In 1929 section 12-a of the Court of Claims Act was enacted. That section provided for waiver of immunity by the State for the torts of “ its oEcers and employees.”
Under such statute the case of Paige v. State of New York (269 N. Y. 352) arose. A minor committed to a charitable reformatory institution was injured through negligence of persons employed in the institution. At page 354 the court says: “The Court of Claims ruled that the negligence of those in charge of the institution was a tort of oEcers and employees of the State acting as such, and that, in accordance with the foregoing provision of the Court cl Claims Act, the claimant should recover for her injuries.” The ruling was concurred in by the Court of Appeals. In a dissenting opinion in this case, in which Judge Finch concurred, Judge Lehman said in construing the statute: “ It merely waives the State’s immunity from liability for the torts of its ‘ oEcers and employees.’ These terms have well-established meamngs. Certainly corporations, whether municipal or private, which exercise delegated governmental functions are neither oEcers nor employees of the State. * * * but a decision that the corporation, while exercising a governmental function, acts as agent of the State, and that the State, except for its governmental immunity, is responsible for the torts of the corporation employed by it, may carry such consequences.”
In the case of Bloom v. Jewish Board of Guardians (286 N. Y. 349) the plaintiff was committed by a court to the defendant, an incorporated institution. By statute it was authorized to receive delinquent children for care and instruction. Through the negligence of one of its employees the plaintiff was injured.

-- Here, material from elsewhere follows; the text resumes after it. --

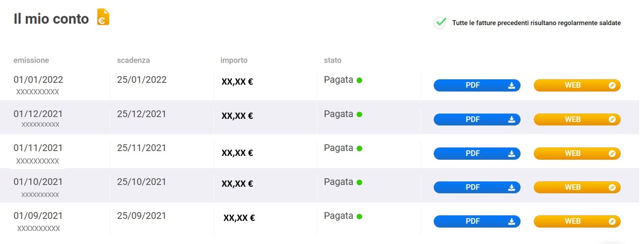The image size is (644, 244).
Task: Download PDF of invoice issued 01/09/2021
Action: pos(477,221)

Judge Lehman writing the opinion for the Court of Appeals says:
“ The immunity of the agent is derived from the immunity of the principal. * * * No longer is the State immune from liability for torts of its oEcers, agents and employees. When *48immunity is no longer ‘ conceded to the State,’ the premise from which the court drew the conclusion that a private institution, performing a function of the State as its agent, is entitled to the same immunity is destroyed. The question is now presented whether the immunity of the private institution continues after the Legislature has destroyed its, rational basis. * * *
“ Immunity of the State and immunity of the agent of the State from liability for wrongful acts committed by an employee of the agent, are so closely related that it would be difficult to find in logic, or in assumed principles of justice or equity, justification for the destruction of the immunity of the State while the immunity of the agent remains intact. When the court nevertheless held that the statute was intended to destroy the immunity of the State from liability for the acts of employees of the agent of the State, it, at least, created substantial ground for argument in the future that the immunity of the agent vanished with the assumption of liability by the principal.
“ That question must now be decided by the court. What we have said in other cases points unmistakably to the answer. An agent of the State is not immune from liability for the acts of its employees where the State is not immune.”
In 1939 the Legislature radically changed the Court of Claims Act. Section 12-a was repealed. In section 8 of the revised act it is provided: “ The State hereby waives its immunity from liability and action * * The words “ officers and employees ” do not appear. This revision, however, is not an element in the determination of the question here involved. It only indicates that the State might now be held liable as well as the agent of the State.
It having been determined that the county is the agent of the State in criminal administration; that the immunity of the county rests upon the immunity of the State and that the State has waived immunity, the county as agent is no longer immune. Therefore, the county is subject to action and liability.
The' motion to dismiss the complaint is denied.